▶ _TASK INPUTS_:

......

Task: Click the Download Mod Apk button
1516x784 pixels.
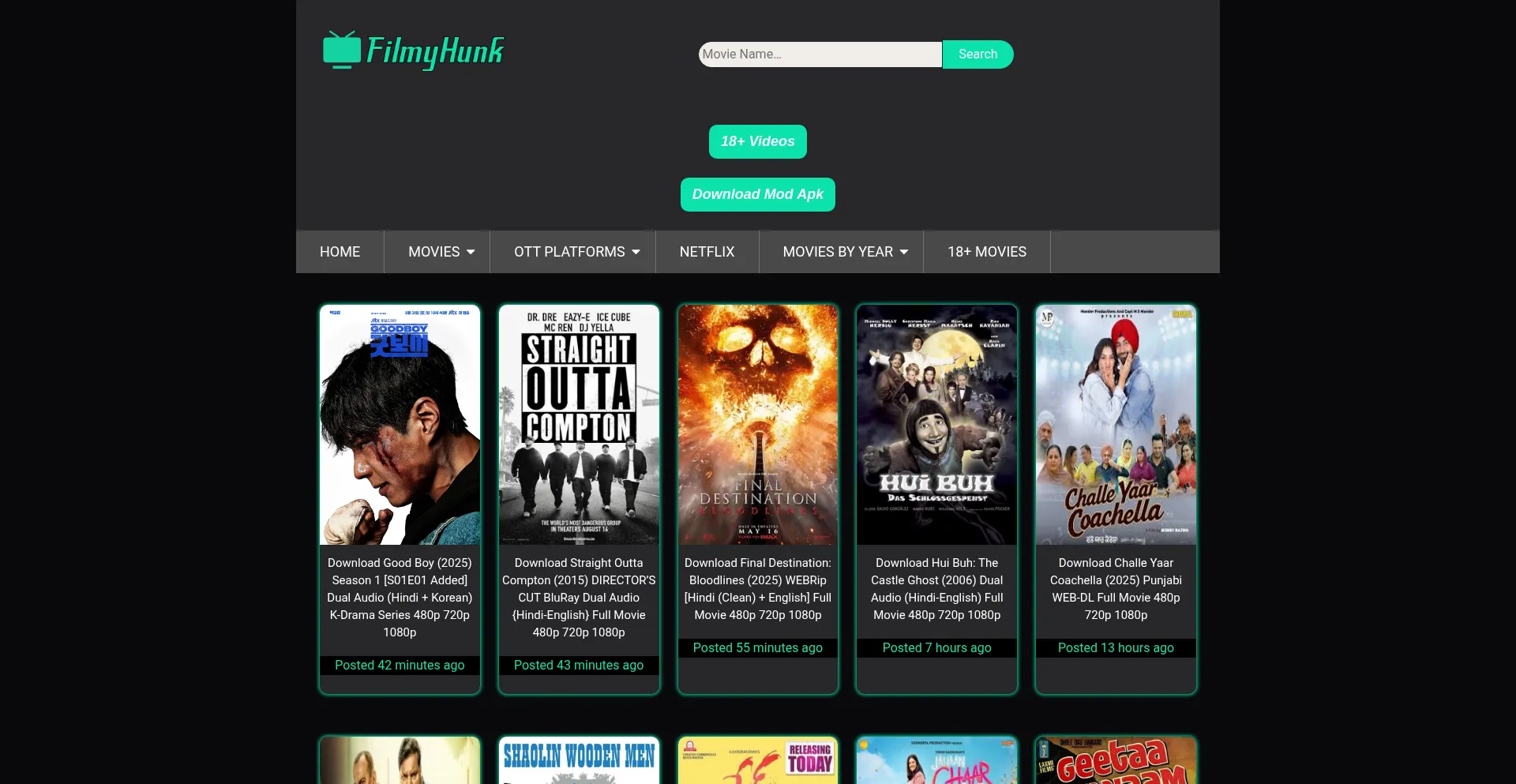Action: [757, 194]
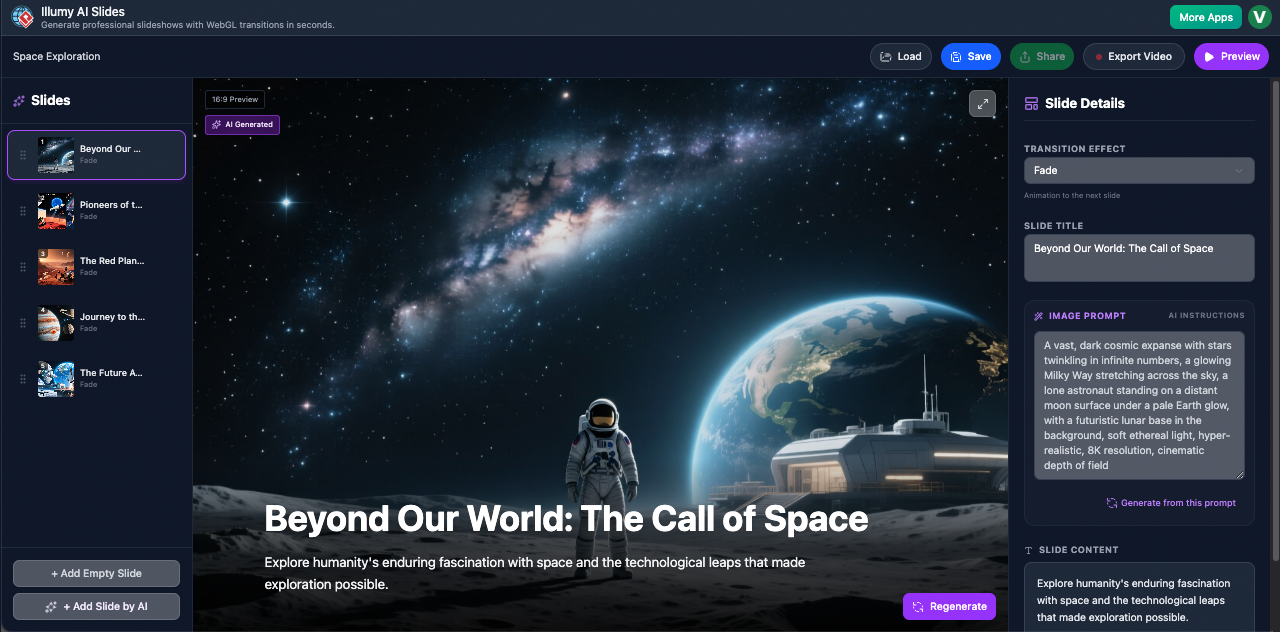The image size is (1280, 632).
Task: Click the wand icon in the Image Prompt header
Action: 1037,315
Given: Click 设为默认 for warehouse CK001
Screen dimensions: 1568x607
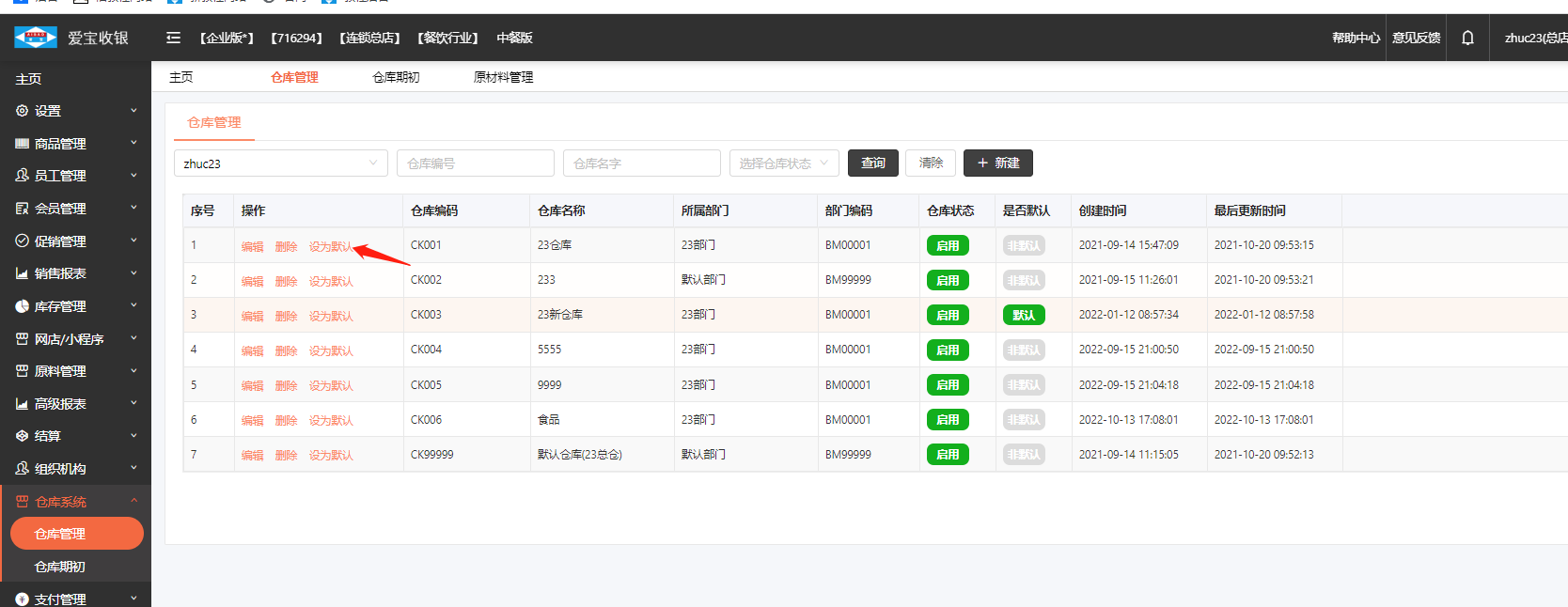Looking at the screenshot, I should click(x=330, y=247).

......

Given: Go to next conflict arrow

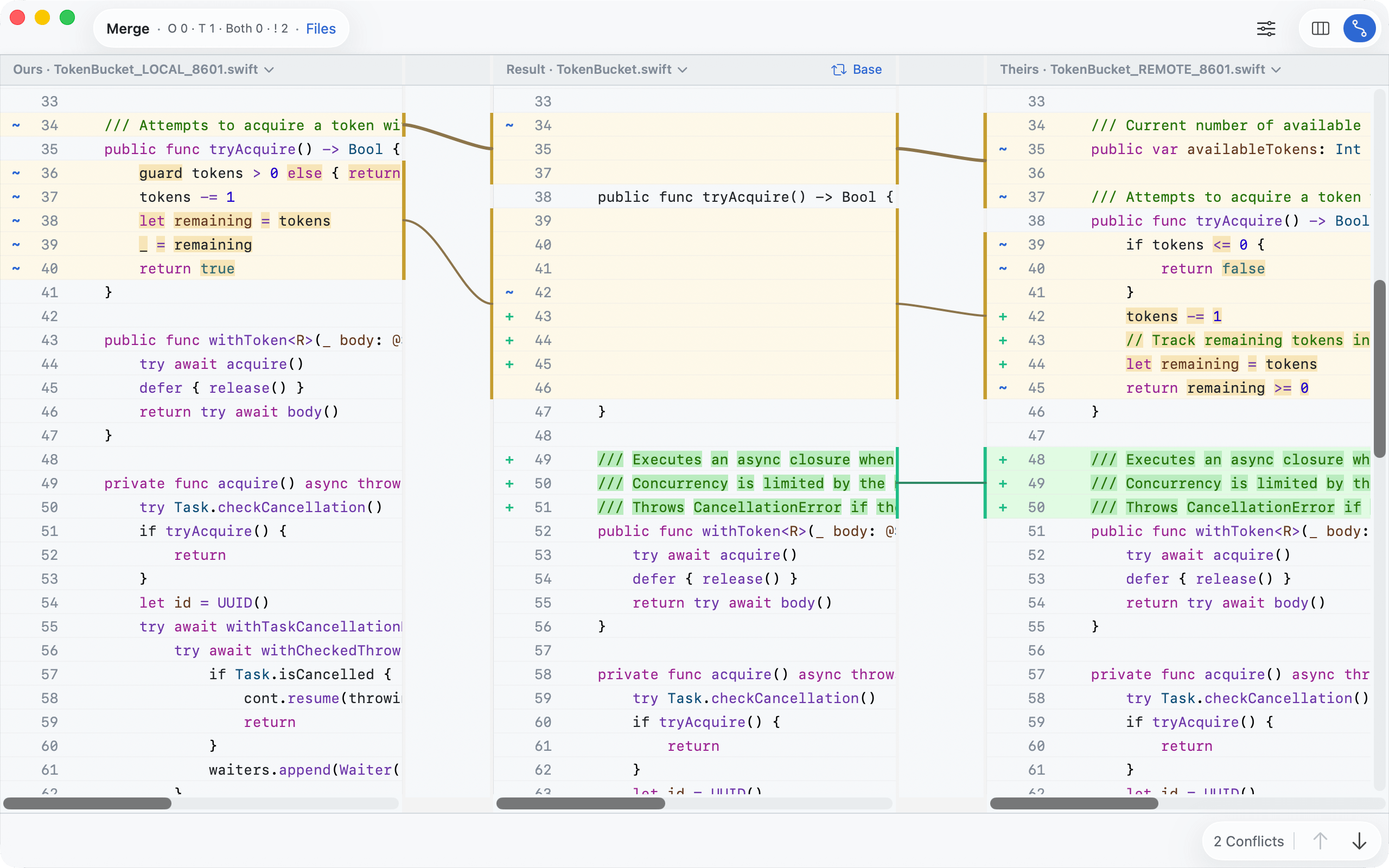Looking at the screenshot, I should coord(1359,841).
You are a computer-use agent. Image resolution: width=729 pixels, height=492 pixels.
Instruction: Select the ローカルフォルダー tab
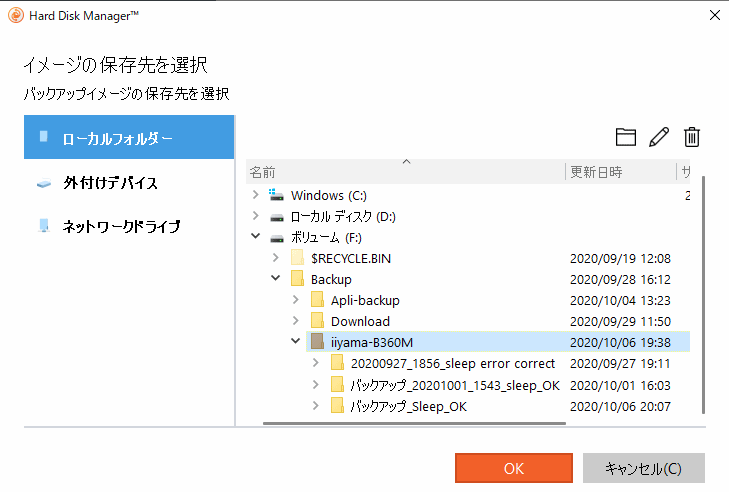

......

▶ _GOAL_:
List each line in the rows above that contains the string "Given", copying every such line in full.

▶ _EXERCISE OUTPUT_:
Given: Click 设为默认 for warehouse CK001
Given: Go to next conflict arrow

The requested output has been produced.